**Task to carry out**:
The output must reproduce each line of the data word for word.
====== Task data ======
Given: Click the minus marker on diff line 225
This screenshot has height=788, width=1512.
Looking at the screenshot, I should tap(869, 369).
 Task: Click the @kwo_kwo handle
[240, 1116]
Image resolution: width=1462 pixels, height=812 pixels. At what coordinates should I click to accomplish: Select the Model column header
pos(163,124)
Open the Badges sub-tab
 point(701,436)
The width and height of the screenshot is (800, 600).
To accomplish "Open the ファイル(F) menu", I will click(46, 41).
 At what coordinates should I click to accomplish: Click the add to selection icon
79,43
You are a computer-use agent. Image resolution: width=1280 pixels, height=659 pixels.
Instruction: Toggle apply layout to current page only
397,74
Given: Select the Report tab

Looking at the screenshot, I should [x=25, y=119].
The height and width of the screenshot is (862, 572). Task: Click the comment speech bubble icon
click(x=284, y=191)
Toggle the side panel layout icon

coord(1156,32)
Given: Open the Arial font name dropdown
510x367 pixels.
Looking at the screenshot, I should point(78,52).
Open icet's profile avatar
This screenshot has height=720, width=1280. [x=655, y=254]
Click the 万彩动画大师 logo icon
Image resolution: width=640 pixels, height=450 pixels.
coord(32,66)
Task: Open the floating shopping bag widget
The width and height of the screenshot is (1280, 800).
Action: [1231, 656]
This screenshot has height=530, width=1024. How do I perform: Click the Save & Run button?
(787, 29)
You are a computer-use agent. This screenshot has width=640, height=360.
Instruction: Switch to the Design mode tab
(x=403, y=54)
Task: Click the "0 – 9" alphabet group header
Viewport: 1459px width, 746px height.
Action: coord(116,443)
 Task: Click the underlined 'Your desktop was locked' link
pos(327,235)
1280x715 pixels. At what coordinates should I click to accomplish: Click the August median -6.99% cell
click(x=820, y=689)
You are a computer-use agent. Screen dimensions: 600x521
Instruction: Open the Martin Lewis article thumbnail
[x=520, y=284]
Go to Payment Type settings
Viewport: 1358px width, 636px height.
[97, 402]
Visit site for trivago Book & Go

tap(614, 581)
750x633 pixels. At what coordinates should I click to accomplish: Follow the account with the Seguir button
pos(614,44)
======
**Completed task**:
Given: Click the minus marker on diff line 225
This screenshot has height=788, width=1512.
Looking at the screenshot, I should tap(869, 369).
 Task: Click the @kwo_kwo handle
[240, 1116]
Image resolution: width=1462 pixels, height=812 pixels. At what coordinates should I click to accomplish: Select the Model column header
pos(163,124)
Open the Badges sub-tab
 point(701,436)
The width and height of the screenshot is (800, 600).
To accomplish "Open the ファイル(F) menu", I will click(46, 41).
 At what coordinates should I click to accomplish: Click the add to selection icon
79,43
You are a computer-use agent. Image resolution: width=1280 pixels, height=659 pixels.
Instruction: Toggle apply layout to current page only
397,74
Given: Select the Report tab

Looking at the screenshot, I should [x=25, y=119].
The height and width of the screenshot is (862, 572). Task: Click the comment speech bubble icon
click(x=284, y=191)
Toggle the side panel layout icon

coord(1156,32)
Given: Open the Arial font name dropdown
510x367 pixels.
Looking at the screenshot, I should point(78,52).
Open icet's profile avatar
This screenshot has height=720, width=1280. [x=655, y=254]
Click the 万彩动画大师 logo icon
Image resolution: width=640 pixels, height=450 pixels.
coord(32,66)
Task: Open the floating shopping bag widget
The width and height of the screenshot is (1280, 800).
Action: [1231, 656]
This screenshot has height=530, width=1024. How do I perform: Click the Save & Run button?
(787, 29)
You are a computer-use agent. This screenshot has width=640, height=360.
Instruction: Switch to the Design mode tab
(x=403, y=54)
Task: Click the "0 – 9" alphabet group header
Viewport: 1459px width, 746px height.
Action: coord(116,443)
 Task: Click the underlined 'Your desktop was locked' link
pos(327,235)
1280x715 pixels. At what coordinates should I click to accomplish: Click the August median -6.99% cell
click(x=820, y=689)
You are a computer-use agent. Screen dimensions: 600x521
Instruction: Open the Martin Lewis article thumbnail
[x=520, y=284]
Go to Payment Type settings
Viewport: 1358px width, 636px height.
[97, 402]
Visit site for trivago Book & Go

tap(614, 581)
750x633 pixels. At what coordinates should I click to accomplish: Follow the account with the Seguir button
pos(614,44)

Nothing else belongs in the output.